Obwohl der Mars nur eine dünne Atmosphäre besitzt, gibt es auch auf ihm Wind und sogar planetenumspannende Staubstürme. In Oberflächennähe haben schon mehrere Landesonden und Rover diesen Aspekt des marsianischen Wetters untersucht. Weitgehend unbekannt aber war bisher, was sich in der Thermosphäre des Mars tut – der Atmosphärenschicht in rund 120 bis 300 Kilometern Höhe. Denn keine der Raumsonden im Marsorbit konnte ihre Dynamik bisher einfangen.
MAVEN-Sonde umprogrammiert
Doch das hat sich nun geändert – durch eine raffinierte Zweckentfremdung.

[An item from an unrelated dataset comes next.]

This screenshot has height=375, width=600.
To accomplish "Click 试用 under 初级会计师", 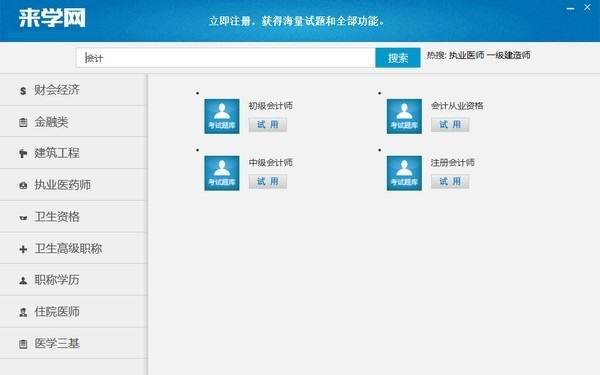I will point(267,124).
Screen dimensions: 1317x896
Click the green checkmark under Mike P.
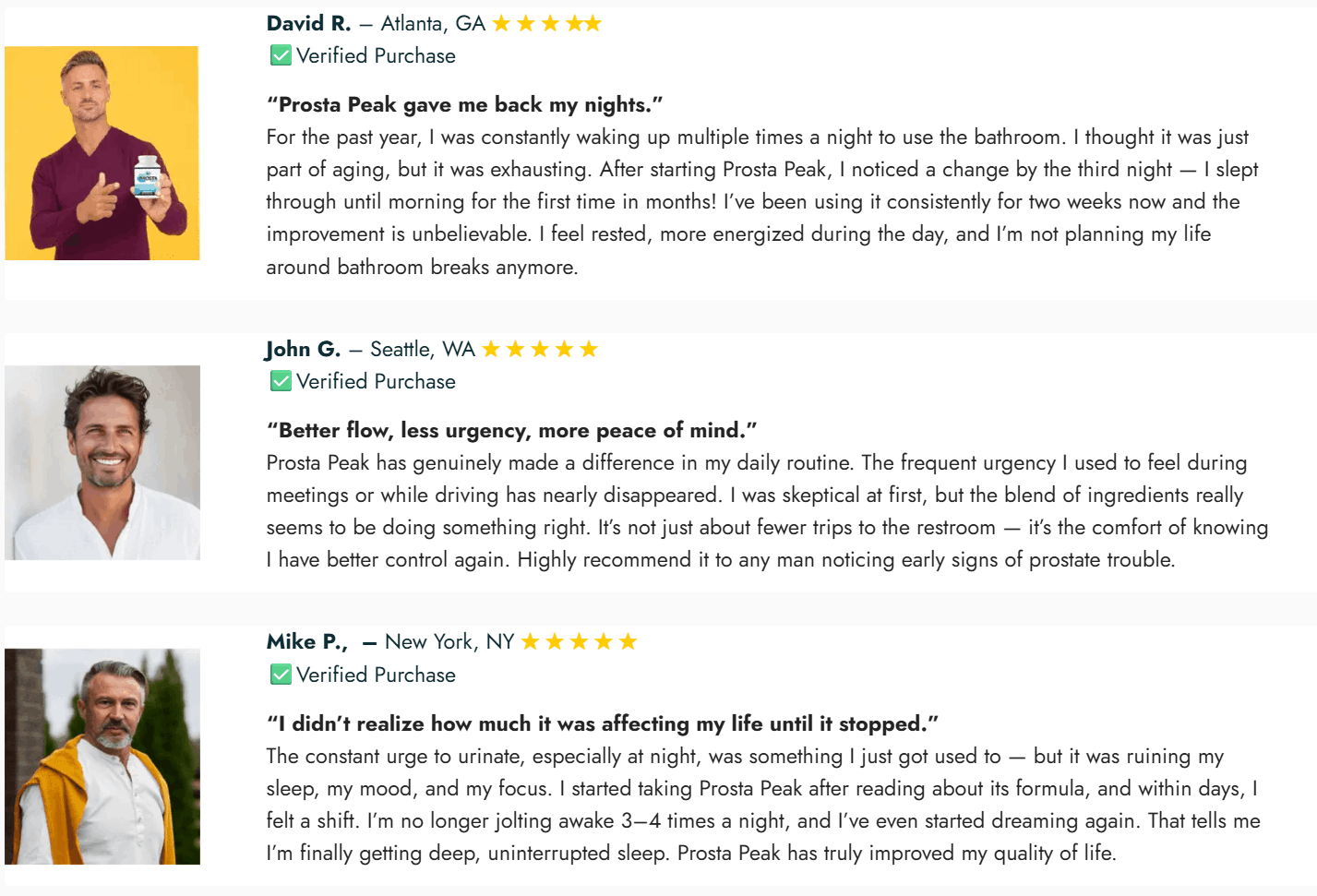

Denn für ihre Studie der Mars-Thermosphäre haben Mehdi Benna vom Goddard Space Flight Center der NASA und seine Kollegen eines der Messgeräte der MAVEN-Sonde der NASA umprogrammiert. Statt wie bisher statisch die Gasdichte und -zusammensetzung zu messen, führt das NGIMS-Spektrometer nun während der Messungen schnelle, regelmäßige Schwenks durch.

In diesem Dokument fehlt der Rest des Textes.